Friday 9 February 2018

A Health Update - February 2018

As I mentioned in my 2017 highlights post, my health went dramatically downhill last year so I thought it would be worth posting an update about what actually happened and is happening I wrote this all out & realised how LONG it was, so I've split it into months to break it up a bit!

Early 2017
I was referred to the Rheumatologist again in the first half of last year because I was experiencing a lot of neuropathic pain and no GP I saw would prescribe me anything for it or increase my Gabapentin. I take 1800mg of Gabapentin a day, which was last increased in October 2016. It took until June for this appointment to come through. The Rheumatologist suggested 2 meds I could try and referred me to physio as well.

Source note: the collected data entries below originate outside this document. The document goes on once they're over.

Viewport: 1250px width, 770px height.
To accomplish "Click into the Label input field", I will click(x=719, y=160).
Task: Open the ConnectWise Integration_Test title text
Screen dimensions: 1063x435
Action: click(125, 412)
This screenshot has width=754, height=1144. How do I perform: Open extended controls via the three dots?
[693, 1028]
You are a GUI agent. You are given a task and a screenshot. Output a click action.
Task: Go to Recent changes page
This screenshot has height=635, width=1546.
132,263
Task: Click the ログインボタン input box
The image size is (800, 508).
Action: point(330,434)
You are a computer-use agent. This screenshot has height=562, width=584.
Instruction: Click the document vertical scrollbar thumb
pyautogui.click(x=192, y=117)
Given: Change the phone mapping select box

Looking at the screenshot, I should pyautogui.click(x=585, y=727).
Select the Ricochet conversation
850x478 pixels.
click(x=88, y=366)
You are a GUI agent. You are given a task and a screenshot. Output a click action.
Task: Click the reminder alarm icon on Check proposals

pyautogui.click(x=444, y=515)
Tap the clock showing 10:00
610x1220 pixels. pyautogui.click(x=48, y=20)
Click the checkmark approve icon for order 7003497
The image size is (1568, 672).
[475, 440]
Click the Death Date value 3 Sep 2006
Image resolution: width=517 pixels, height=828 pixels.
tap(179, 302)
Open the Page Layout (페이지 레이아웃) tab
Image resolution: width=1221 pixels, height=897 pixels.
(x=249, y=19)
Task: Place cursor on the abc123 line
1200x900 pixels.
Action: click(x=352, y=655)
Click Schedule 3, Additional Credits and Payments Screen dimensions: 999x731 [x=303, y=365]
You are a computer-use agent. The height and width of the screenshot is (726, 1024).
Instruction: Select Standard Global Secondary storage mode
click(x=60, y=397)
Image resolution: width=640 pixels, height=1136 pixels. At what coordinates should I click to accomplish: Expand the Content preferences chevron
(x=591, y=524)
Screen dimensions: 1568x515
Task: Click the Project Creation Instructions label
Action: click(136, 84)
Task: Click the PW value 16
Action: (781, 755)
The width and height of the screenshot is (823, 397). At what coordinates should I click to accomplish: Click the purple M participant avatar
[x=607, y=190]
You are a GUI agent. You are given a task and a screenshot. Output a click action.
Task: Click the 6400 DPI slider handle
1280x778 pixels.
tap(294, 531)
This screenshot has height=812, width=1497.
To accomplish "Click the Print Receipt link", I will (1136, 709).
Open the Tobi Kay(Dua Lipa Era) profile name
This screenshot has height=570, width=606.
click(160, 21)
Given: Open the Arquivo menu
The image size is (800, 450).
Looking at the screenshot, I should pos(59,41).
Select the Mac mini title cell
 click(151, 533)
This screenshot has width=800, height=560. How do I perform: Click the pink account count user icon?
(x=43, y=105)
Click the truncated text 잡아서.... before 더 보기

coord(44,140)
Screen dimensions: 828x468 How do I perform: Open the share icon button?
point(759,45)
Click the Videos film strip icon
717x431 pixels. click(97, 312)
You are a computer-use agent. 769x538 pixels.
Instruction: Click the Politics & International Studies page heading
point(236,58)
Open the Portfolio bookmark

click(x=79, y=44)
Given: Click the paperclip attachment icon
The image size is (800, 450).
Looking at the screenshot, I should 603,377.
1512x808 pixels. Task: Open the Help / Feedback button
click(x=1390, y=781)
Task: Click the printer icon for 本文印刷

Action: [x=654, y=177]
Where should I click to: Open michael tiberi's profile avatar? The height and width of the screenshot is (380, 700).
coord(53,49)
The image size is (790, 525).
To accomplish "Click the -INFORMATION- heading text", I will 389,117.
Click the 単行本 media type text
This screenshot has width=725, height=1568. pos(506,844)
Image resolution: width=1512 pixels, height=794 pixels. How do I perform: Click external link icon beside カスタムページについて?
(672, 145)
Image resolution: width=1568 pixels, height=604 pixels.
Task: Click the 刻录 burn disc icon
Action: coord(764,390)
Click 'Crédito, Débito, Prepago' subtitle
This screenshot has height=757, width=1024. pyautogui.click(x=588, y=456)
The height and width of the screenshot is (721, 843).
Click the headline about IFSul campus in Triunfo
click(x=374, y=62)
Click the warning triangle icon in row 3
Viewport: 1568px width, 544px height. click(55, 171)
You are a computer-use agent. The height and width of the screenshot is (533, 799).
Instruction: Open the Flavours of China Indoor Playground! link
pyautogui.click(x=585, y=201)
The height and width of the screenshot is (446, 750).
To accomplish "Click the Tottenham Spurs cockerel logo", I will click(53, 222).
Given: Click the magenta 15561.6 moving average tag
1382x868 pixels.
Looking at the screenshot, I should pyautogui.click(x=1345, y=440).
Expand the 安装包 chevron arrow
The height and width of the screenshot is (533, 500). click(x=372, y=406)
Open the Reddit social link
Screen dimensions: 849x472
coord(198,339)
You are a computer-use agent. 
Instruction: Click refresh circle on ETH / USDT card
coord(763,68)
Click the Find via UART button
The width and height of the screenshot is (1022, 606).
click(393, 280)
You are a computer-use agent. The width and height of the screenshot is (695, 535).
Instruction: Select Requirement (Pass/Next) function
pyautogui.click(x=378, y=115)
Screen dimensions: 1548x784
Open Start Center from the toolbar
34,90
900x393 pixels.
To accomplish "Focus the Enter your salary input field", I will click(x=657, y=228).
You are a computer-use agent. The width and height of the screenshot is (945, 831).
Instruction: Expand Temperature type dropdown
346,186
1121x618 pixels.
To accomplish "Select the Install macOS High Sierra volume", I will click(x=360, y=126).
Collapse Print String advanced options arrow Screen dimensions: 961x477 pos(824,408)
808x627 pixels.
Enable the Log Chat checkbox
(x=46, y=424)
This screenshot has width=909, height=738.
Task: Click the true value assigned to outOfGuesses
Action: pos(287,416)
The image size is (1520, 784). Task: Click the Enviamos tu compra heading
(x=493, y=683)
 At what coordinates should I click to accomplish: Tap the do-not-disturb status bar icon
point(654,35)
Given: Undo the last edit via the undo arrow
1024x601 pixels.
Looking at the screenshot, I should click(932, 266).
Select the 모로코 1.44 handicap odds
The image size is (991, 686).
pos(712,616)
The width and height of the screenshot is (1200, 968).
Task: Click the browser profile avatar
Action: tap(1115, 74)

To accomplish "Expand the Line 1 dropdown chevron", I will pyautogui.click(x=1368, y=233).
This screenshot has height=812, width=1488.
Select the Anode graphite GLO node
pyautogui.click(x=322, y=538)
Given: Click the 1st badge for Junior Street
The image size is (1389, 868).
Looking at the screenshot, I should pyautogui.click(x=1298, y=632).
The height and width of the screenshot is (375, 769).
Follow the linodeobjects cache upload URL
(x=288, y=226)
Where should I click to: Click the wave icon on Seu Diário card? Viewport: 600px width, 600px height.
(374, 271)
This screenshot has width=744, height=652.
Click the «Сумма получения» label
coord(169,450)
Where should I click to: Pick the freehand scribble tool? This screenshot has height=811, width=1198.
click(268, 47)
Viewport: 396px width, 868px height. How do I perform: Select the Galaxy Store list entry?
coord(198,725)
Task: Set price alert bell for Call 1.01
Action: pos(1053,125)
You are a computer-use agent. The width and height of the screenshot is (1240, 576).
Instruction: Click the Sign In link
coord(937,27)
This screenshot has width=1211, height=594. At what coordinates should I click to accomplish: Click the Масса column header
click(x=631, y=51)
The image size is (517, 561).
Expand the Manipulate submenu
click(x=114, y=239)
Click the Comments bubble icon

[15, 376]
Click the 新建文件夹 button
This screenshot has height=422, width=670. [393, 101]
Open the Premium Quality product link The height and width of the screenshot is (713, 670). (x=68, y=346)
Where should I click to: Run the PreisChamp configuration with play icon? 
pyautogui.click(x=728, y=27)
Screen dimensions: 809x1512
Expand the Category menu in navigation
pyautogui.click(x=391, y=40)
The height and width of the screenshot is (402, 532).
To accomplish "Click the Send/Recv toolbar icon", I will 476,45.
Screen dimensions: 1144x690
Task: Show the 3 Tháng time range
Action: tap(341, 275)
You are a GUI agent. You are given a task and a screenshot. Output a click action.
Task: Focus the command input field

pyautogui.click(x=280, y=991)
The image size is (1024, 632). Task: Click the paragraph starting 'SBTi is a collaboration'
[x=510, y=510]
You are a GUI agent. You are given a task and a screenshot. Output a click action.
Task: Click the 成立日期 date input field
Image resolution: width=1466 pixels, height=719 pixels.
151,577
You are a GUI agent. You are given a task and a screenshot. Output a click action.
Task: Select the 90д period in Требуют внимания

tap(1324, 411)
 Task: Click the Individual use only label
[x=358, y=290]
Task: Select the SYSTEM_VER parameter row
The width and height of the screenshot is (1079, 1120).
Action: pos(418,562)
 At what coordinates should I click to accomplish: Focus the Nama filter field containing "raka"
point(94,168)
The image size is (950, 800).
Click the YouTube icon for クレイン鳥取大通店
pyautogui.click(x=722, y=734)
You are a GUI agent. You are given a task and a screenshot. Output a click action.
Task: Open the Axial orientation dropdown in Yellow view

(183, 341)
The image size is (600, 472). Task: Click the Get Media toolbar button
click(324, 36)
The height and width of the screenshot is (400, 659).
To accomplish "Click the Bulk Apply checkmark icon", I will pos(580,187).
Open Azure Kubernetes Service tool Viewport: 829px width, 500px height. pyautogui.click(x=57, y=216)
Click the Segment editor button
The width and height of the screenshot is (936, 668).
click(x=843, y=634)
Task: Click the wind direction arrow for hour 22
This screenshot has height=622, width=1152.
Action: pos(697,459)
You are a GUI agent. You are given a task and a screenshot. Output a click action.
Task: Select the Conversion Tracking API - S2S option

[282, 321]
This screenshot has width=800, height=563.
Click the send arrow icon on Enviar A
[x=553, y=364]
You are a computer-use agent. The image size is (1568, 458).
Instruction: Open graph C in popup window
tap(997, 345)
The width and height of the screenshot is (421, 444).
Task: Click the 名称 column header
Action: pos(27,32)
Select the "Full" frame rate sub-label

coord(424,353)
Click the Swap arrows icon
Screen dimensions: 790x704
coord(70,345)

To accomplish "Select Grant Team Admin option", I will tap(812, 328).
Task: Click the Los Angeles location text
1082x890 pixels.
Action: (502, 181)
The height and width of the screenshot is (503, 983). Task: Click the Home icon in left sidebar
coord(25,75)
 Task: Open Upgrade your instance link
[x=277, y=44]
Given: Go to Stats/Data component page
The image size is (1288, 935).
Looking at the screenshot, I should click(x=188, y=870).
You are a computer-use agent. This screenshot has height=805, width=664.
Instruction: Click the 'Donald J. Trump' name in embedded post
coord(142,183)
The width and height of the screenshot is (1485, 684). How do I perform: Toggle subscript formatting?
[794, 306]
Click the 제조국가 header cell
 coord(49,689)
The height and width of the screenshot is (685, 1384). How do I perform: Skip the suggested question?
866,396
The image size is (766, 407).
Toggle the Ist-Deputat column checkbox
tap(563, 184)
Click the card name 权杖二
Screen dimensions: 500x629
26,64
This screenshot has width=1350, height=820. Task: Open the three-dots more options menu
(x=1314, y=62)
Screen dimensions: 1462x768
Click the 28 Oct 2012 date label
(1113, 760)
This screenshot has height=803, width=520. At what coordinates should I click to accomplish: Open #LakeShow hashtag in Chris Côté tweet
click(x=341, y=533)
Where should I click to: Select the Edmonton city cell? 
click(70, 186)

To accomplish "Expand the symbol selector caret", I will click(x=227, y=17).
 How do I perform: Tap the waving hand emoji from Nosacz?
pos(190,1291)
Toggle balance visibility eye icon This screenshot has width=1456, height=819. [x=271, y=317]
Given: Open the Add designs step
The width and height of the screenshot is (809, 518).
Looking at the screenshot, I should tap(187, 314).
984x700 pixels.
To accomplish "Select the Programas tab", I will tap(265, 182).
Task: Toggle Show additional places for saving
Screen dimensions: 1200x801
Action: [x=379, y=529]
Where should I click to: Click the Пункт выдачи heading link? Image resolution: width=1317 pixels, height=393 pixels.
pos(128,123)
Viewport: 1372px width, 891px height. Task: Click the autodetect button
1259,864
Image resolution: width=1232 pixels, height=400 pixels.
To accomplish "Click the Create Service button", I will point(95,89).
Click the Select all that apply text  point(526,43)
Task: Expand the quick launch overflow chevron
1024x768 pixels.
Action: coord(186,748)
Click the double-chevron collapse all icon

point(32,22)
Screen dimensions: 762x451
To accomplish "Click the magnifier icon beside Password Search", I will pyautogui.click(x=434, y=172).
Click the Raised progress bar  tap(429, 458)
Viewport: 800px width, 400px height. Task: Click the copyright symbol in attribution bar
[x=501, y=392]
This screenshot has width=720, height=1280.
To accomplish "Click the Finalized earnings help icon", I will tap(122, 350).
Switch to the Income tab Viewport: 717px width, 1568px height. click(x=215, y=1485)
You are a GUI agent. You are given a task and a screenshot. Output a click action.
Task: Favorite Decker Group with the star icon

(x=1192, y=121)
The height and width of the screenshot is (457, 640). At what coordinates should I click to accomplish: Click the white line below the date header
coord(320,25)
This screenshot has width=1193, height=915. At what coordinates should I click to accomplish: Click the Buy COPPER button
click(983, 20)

Despite the fact that I saw the Rheumatologist in June, the letter from her didn't actually arrive until September. By this point, I was in considerable pain that was lasting weeks in one body part before moving to another. I started on 30mg of Duloxetine once this letter came in. I also arranged with work to change my work pattern to the afternoons, as I was starting work at 9 but was struggling to get my pain under control in time to get into work and was suffering with bad insomnia due to the pain so was getting very little sleep. The change in hours DID help, but by this time I was in so much pain that it was too little too late really.

Towards the end of October I finally had the Physio appointment that had been requested in June. This was actually one of the most useful medical appointments I've ever had; the physiotherapist did a really thorough examination, pointed out how weak all my muscles are (though ofc I did know this) and gave me a really detailed series of stretches I could do to help improve this weakness. I asked for stretches because I have actual exercises from a previous physiotherapist but by this point my body was too weak/in too much pain to do even them. The stretches are much easier for me to manage, though extremely painful because one side effect of my condition is that all my muscles tighten up. The physiotherapist also booked me in for a course of hydrotherapy.

Unfortunately, at the beginning of November the nerve pain got so bad that I was unable to go to work. I was experiencing it in my hands and forearms, my lower legs and my right thigh most of the time and it was unbearable. I really struggled to get this pain under control and often it didn't alleviate until mid-afternoon. 3 GPs refused to increase either the dose of Duloxetine or Gabapentin and so instead I ended up not working for the whole of November.
I had started my hydrotherapy at the very end of October and while each week I could see an improvement in my ability to do the exercises, it left me exhausted and in pain to the point that I had to spend most of the rest of the day asleep and all of the next day bed-bound.

By this point I wasn't doing much better. When I had to get my next sicknote I managed to speak to the only GP at my practice who I think is reasonable, and he agreed to increase my Duloxetine dose (he actually told me I should have been started on that dose *eyeroll*) and he also agreed to refer me to the pain management programme at a nearby hospital, which a previous GP had refused to do. I have high hopes for this though god knows when the referral will come through!

By mid January I'd had terrible insomnia for over a month...and finally realised it was probably linked to the increased Duloxetine. This is unfortunate as once I'd been on the increased dose for over 4 weeks I could tell my pain had decreased significantly, but insomnia not caused by pain is too much of a price to pay for this; I was suffering from lack of sleep but emotionally I was also suffering from the frustration of simply not being able to sleep, and this had taken a massive toll on my mental health. I switched to Nortriptyline which I was hesitant to try because I had an awful reaction to Amitriptyline and this is similar, but thankfully that didn't happen. I wont know if it's actually helpful for my pain until it's fully in my system. 

The GP I saw to issue me a new sicknote agreed to refer me to Neurology because of this pain and other neurological symptoms I have, and I'm hoping that might provide some answers. 

At this point I'm feeling significantly better than at the end of 2017, though the longer I go without taking any Duloxetine, the more my pain increases. At the moment it's tolerable though I am concerned about what will happen once the Duloxetine is out of my system completely. I feel like the Nortriptyline is making me feel brighter and less fuzzy than I was before; my mind feels a little bit sharper and I'm definitely sleeping better. I'm seeing a GP soon and hoping I can increase the Nortriptyline dose to combat the effects of stopping Duloxetine. 

So what are my next steps?

Hope this pain management referral comes through this year - I think I probably do need some techniques for dealing with the pain. Obviously I have been in pain my whole life, but it gets to a point where you're in so much pain and you've been in pain for so long that your ability to cope with it is just not there anymore. I don't know how long the waiting list is for this service but I can imagine it's considerable

Hope I get a Neurology appointment - I've already received a letter to tell me that my case will be assessed to decide if I need an appointment or whether to send me for a test etc. I'd really like to speak to a Neurologist so I'm hoping that's what happens

Maintain my physio routine and add as much other exercise  in as possible - I do need to get stronger and I know from past experience that regular exercise does help. So I need to be doing as much as I can without it making me worse. I have been trying to out for a walk at least once a day, even if just for 10 minutes which is a good start. I also want to start swimming again soon.